💡 Core Concepts & Executive Briefing
Understanding Brain-Dumping and SOPs
If you run a private tutoring business, your “operations” are the small steps that happen every day: how you onboard a new parent, how you run a diagnostic, how you write lesson notes, how you reschedule, and how you follow up after a lesson. When those steps live only in your head, your tutoring quality becomes tied to your availability.
Standard Operating Procedures (SOPs) are the playbook for your tutoring business. They’re not fancy. They’re simply clear, step-by-step instructions that help your systems deliver the same outcome every time—whether you’re teaching, your assistant is handling admin, or a new tutor is filling in.
The goal is simple: get your core tutoring processes to the point where a new tutor or coordinator can do them at about 80% quality on day one by following the SOPs. That’s how you stop “reinventing the wheel” and start scaling your client experience.
The Importance of Brain-Dumping
Brain-dumping is taking everything you know—every rule you follow, every preference you have, every little trick you use—and putting it into a format someone else can use.
Private tutoring owners often underestimate how much is “in their head.” For example, you might know:
- exactly how you phrase a message to a parent after a tough diagnostic
- what you need to see before you recommend a schedule
- how you pick the first homework task so it feels doable
- the order you review notes before planning next week
If you don’t dump that knowledge into SOPs, your business can’t grow beyond your attention.
Creating Effective SOPs
A strong SOP has three parts:
1. Why (Purpose): Start with why this step matters. Parents and tutors make better decisions when they understand the goal.
2. What (Steps): Write the exact steps in order. Be specific enough that someone else could follow them without guessing.
3. Outcome (Success): Describe what “done” looks like. Include the expected result and any quality checks.
Private Tutor example (Diagnostic lesson SOP):
- Why: The diagnostic identifies the student’s true skill gaps so we don’t waste lessons.
- What: Confirm goals, review recent work, run the pre-assessment, ask targeted questions, note misconceptions, agree on a starting level.

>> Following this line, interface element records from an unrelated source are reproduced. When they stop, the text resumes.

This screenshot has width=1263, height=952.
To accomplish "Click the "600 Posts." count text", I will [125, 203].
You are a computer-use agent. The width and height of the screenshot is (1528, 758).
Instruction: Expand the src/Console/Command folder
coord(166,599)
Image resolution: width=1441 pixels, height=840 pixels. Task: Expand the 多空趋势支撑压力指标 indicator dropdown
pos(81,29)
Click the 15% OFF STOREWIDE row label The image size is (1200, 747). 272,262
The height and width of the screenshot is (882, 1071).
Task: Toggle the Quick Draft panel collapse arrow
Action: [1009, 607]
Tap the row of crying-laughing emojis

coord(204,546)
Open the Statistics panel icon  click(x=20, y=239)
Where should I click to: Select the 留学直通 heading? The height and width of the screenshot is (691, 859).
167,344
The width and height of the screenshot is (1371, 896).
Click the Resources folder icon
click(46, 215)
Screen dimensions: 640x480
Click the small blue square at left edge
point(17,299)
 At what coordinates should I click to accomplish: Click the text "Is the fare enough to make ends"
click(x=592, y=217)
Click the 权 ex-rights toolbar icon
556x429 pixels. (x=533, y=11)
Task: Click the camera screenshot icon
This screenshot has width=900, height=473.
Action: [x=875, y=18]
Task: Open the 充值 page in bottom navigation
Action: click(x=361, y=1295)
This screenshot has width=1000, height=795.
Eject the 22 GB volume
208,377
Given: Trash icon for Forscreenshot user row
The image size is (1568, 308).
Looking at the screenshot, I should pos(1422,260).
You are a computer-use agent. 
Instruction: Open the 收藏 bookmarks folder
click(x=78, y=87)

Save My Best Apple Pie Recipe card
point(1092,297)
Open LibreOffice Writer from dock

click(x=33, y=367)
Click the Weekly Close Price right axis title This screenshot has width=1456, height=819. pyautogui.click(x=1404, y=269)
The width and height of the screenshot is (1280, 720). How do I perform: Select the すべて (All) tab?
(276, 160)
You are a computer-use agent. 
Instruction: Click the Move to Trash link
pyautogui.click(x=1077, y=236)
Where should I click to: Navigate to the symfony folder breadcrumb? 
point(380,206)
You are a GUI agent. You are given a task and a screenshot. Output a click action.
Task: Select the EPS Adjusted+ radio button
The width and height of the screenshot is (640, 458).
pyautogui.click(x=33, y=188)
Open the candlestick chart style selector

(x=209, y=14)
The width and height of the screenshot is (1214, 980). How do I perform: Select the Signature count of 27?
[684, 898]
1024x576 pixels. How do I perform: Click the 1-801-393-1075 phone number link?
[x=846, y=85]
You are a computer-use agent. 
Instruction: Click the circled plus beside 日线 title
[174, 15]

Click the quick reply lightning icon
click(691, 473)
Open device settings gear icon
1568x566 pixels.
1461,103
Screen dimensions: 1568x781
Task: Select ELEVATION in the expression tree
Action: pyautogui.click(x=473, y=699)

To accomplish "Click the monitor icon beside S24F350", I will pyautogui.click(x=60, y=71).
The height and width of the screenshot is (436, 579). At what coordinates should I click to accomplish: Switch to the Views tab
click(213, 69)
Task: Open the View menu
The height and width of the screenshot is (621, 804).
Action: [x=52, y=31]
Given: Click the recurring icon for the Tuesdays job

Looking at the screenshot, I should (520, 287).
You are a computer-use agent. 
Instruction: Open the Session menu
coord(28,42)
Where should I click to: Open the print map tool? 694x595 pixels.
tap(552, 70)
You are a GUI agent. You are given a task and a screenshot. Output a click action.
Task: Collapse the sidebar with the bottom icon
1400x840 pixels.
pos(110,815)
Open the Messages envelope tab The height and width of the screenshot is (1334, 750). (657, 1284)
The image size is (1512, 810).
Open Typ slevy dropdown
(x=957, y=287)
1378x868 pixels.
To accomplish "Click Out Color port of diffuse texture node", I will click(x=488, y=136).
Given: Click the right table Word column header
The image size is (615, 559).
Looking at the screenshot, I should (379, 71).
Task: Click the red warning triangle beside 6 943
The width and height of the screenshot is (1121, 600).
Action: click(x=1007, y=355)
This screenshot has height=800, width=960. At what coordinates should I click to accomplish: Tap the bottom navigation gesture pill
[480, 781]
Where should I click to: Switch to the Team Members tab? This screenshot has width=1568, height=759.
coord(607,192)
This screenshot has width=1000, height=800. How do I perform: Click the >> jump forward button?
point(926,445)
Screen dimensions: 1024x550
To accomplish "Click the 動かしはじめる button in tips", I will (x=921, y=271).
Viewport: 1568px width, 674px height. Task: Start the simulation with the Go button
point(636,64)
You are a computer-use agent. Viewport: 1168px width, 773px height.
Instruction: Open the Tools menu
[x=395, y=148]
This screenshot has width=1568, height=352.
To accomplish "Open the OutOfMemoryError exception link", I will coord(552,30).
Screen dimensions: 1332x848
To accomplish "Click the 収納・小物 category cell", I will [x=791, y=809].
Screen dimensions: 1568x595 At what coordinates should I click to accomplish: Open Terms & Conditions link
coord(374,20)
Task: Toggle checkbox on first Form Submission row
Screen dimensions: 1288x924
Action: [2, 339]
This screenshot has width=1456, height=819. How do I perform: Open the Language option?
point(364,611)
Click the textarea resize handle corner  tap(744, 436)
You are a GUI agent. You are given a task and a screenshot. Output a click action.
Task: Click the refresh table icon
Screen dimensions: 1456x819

- Outcome: By the end of the lesson you have a clear skill profile, a recommended start level, and parent-ready notes.
Private Tutor example (Lesson notes SOP):
- Why: Notes create continuity so the next lesson feels connected, not random.
- What: Capture lesson objective, what was covered, 2–3 wins, key mistakes, practice plan, and next homework.
- Outcome: Parent can quickly understand progress and what to do before the next session.
Organizing Your SOPs
Your SOPs need to be easy to find. If someone has to search for 10 minutes, they’ll ask you instead—so the system fails.
Use one central “SOP home,” such as Notion, Google Drive, or a shared folder. Organize by how parents and students experience your services, such as:
- New Parent Onboarding
- Diagnostics
- Tutoring Session Delivery
- Lesson Notes & Homework
- Rescheduling & Cancellations
- Billing & Receipts
Private Tutor example (Reschedule SOP): Someone should be able to open “Rescheduling & Cancellations” and immediately see what to do when a parent cancels 24 hours before a lesson, including what message to send and how to protect your schedule.
The Loom-First Approach
Writing is helpful—but for tutoring workflows, video beats text for the first draft.
Use Loom (screen recordings and/or short clips) to capture yourself:
- setting up a new client in your booking system
- creating a student folder
- writing the first draft of a progress message
- showing how you generate a homework plan from the diagnostic notes
Then convert the Loom into a readable SOP. This keeps the “how” intact and reduces confusion.
Private Tutor example (Tutor onboarding SOP): Record yourself running your standard first 10 minutes of a session—warm-up, objective check, and how you confirm what the student remembers.
Building a Culture of Self-Reliance
If you want fewer interruptions, train your team to check SOPs first.
Create a simple rule:
- “Before asking me, check the SOP vault. If it’s not there, add a note for improvement.”
For private tutoring, this could look like:
- A coordinator checks the “Parent Message Turnaround” SOP before replying.
- A tutor checks “Homework Feedback” SOP before writing practice instructions.
- A new helper checks “What to Do When a Student Won’t Do Homework” SOP before proposing a plan.
When SOPs exist and are trusted, you spend less time repeating yourself and more time teaching, expanding, and improving your program.